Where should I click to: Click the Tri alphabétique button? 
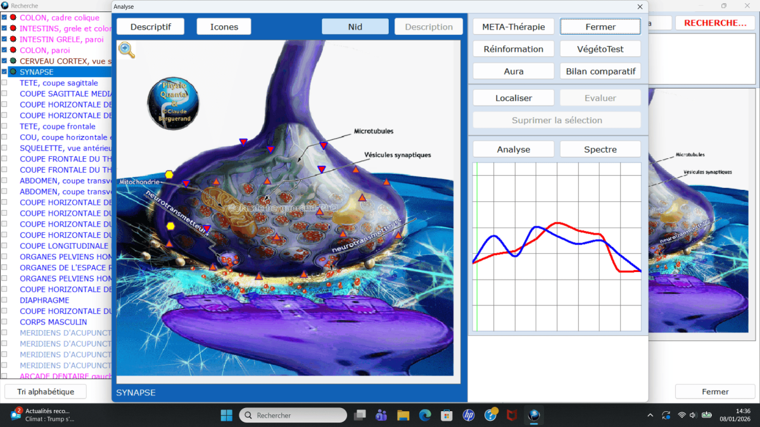[x=46, y=392]
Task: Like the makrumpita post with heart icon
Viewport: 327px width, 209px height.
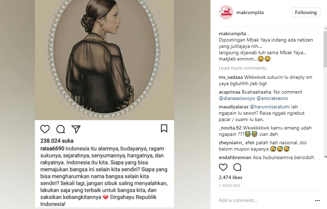Action: [x=223, y=167]

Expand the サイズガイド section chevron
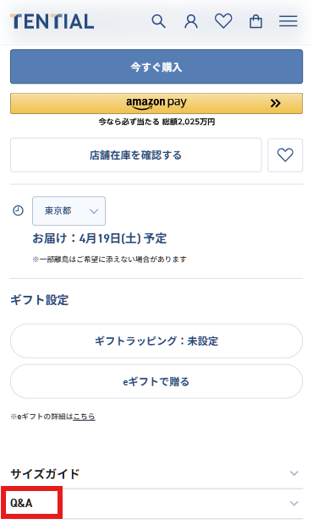(x=294, y=473)
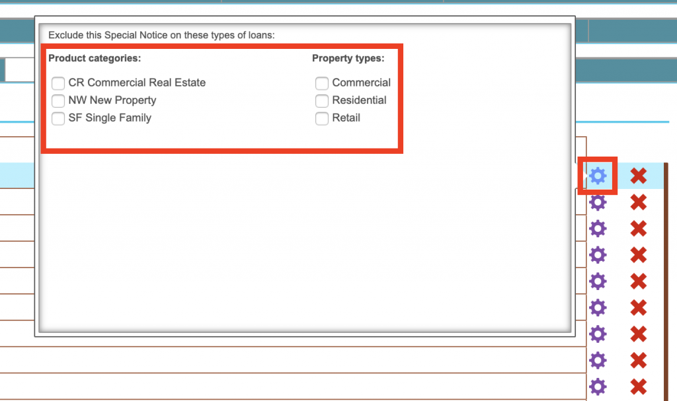Check the CR Commercial Real Estate checkbox
This screenshot has width=677, height=401.
click(x=58, y=83)
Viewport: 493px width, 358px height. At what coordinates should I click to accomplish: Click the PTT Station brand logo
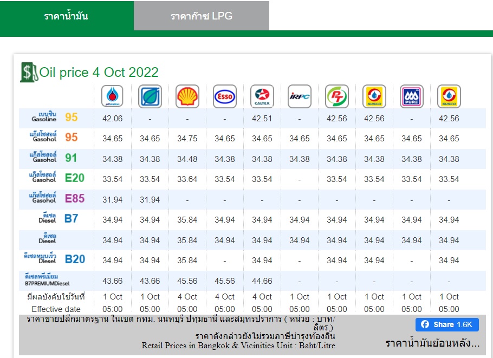click(112, 96)
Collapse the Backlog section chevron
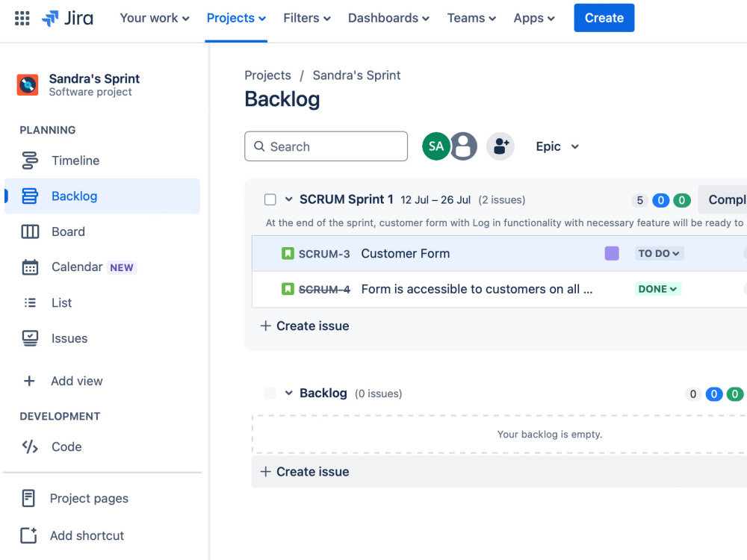The height and width of the screenshot is (560, 747). [x=288, y=393]
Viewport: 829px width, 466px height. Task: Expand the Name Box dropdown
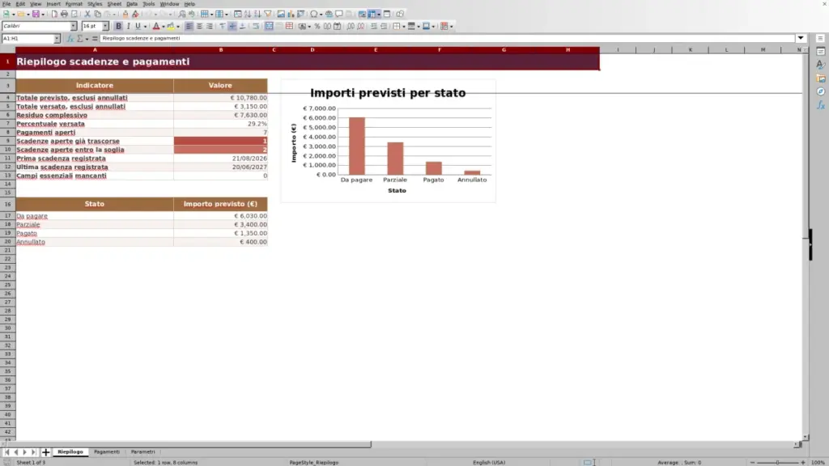pos(57,39)
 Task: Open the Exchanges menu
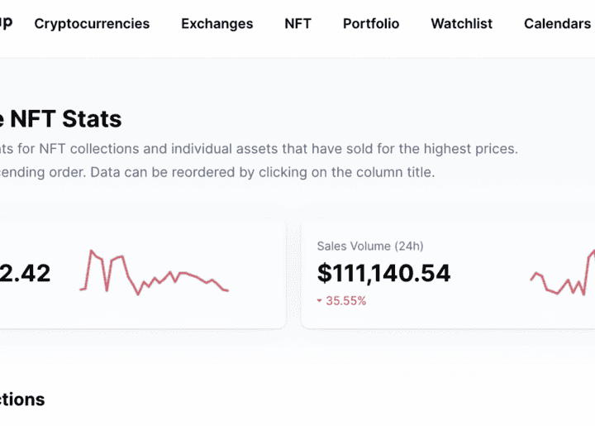pyautogui.click(x=217, y=23)

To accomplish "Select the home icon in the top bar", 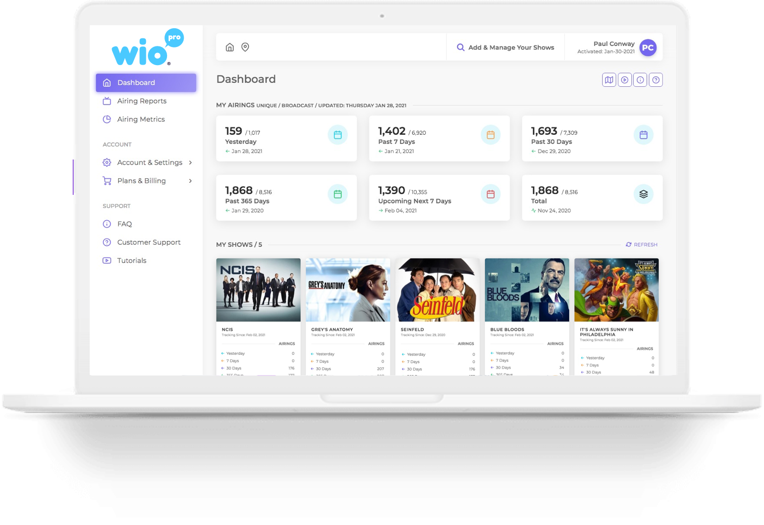I will click(230, 47).
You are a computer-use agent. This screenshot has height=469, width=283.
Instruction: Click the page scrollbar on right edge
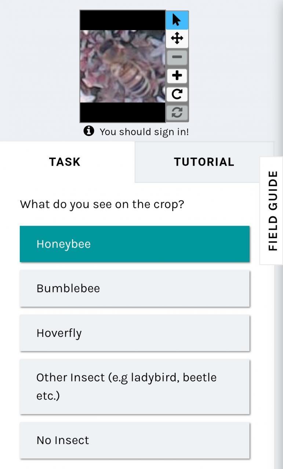point(279,235)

□ □ □ □ □ □ □

> [Aim of the exercise]: In the records above, find the line with "Instruction: Click the" and copy from it through the last line exactly, without the pictures.

> [Final answer]:
Instruction: Click the page scrollbar on right edge
point(279,235)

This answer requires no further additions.